= SELECTED EXTRACT =
• • • • •
Marketing the Gardner Museum
There was a fun article in the Boston Globe the other day on a novel attempt to market the Gardner Museum. For those not familiar with “Mrs. Jack” or her Museum, Isabella Stewart Gardner was a late 19th/early 20th century Boston grande dame who, with
her husband, traveled extensively - and collected all sorts of art work and artifacts on her travels.
With stuff bulging out of her own house, she decided to create a museum, which she did by building an Italianate palazzo in the Fenway area of Boston - and stuffing it with her treasures, including my favorite piece: the ornate sedan chair that belonged to the Duke of Gloucester (or someone like that) in the 16th/17th century (or thereabouts).
The Museum is a wonder of beauty and eccentricity. (One of the best things about it is the indoor garden, which gets changed out seasonally and is just magnificent to behold. This picture does it no justice whatsoever.)
It seems that the Gardner Museum is now using “street teams” - twenty-somethings - to distribute postcards to other twenty-somethings in hopes of stirring up interest in a demographic that, unless they went to school nearby to the Fens, may not have ever heard of it.
We’re used to “street teams” - they’re in Boston all the time handing out flyers about clothing or shoe sales, or free samples. (Last year I got a free sample of some nasty-tasting Coca Cola Black. Last week I got some flavored water from Snapple, I think. It’s in the fridge. I haven’t tried it yet.)
• • • • •
= DATA LISTING =
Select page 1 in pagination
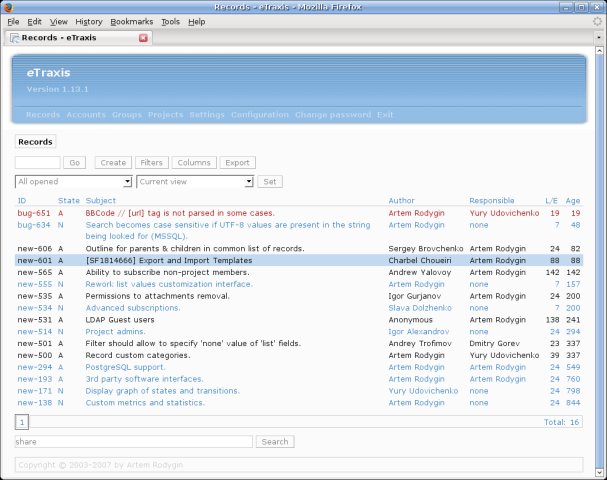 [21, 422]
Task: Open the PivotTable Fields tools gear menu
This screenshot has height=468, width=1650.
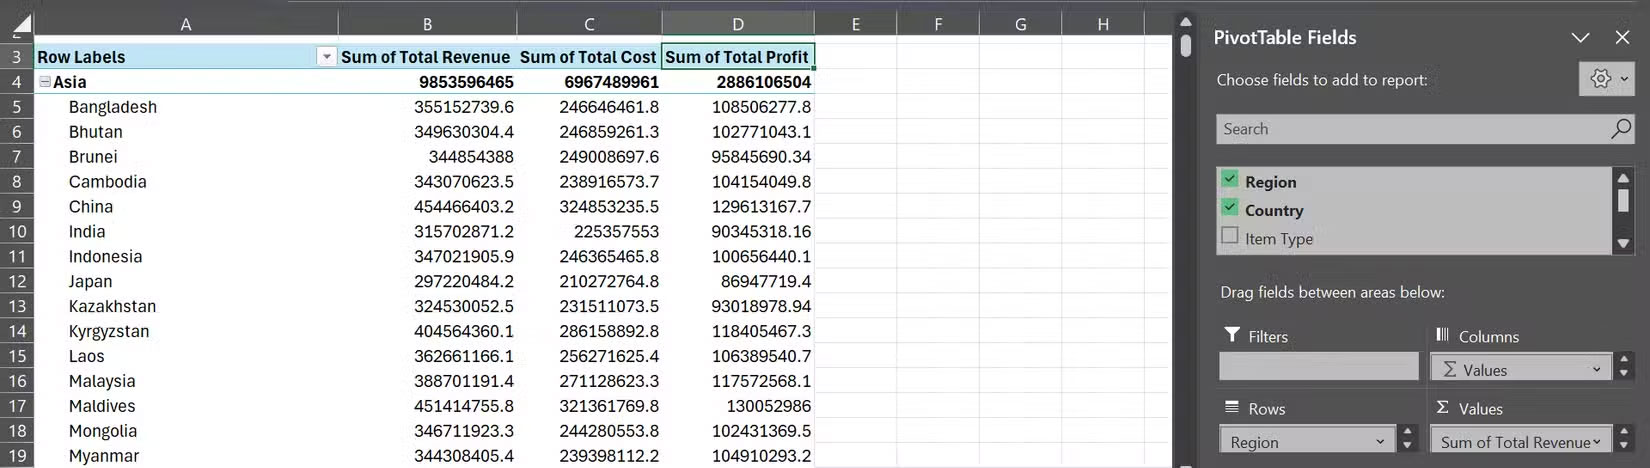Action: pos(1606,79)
• • • • •
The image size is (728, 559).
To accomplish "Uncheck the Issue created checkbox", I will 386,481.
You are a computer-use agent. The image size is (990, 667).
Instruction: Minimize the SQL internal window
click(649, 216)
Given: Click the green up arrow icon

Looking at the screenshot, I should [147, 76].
• • • • •
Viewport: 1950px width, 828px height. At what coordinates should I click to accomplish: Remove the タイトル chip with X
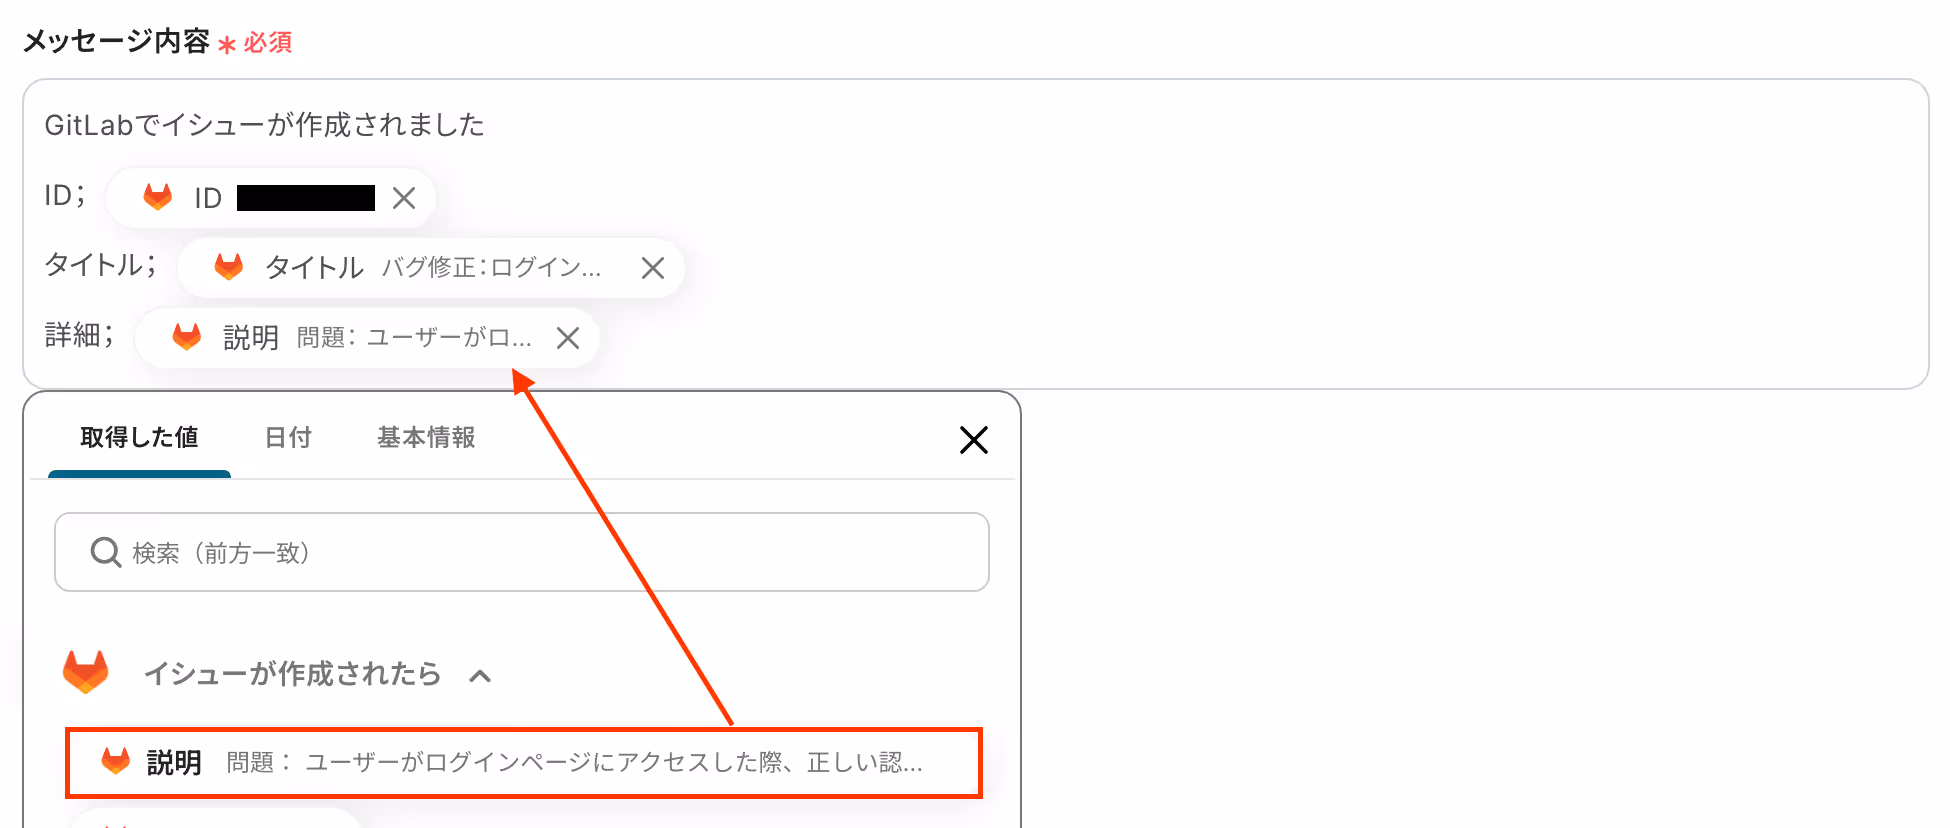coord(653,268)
• • • • •
= TASK SET =
[1] Output the part of the Gardner Museum post that begins at the words "Marketing the Gardner" and ends after the words "century (or thereabouts).", copying it word for word.
[2] According to the Gardner Museum post, what do the museum's "street teams" give out to other twenty-somethings?
The lines come from a source other than the Gardner Museum post.

= REPLIES =
[1]
Marketing the Gardner Museum
There was a fun article in the Boston Globe the other day on a novel attempt to market the Gardner Museum. For those not familiar with “Mrs. Jack” or her Museum, Isabella Stewart Gardner was a late 19th/early 20th century Boston grande dame who, with
her husband, traveled extensively - and collected all sorts of art work and artifacts on her travels.
With stuff bulging out of her own house, she decided to create a museum, which she did by building an Italianate palazzo in the Fenway area of Boston - and stuffing it with her treasures, including my favorite piece: the ornate sedan chair that belonged to the Duke of Gloucester (or someone like that) in the 16th/17th century (or thereabouts).

[2] Postcards.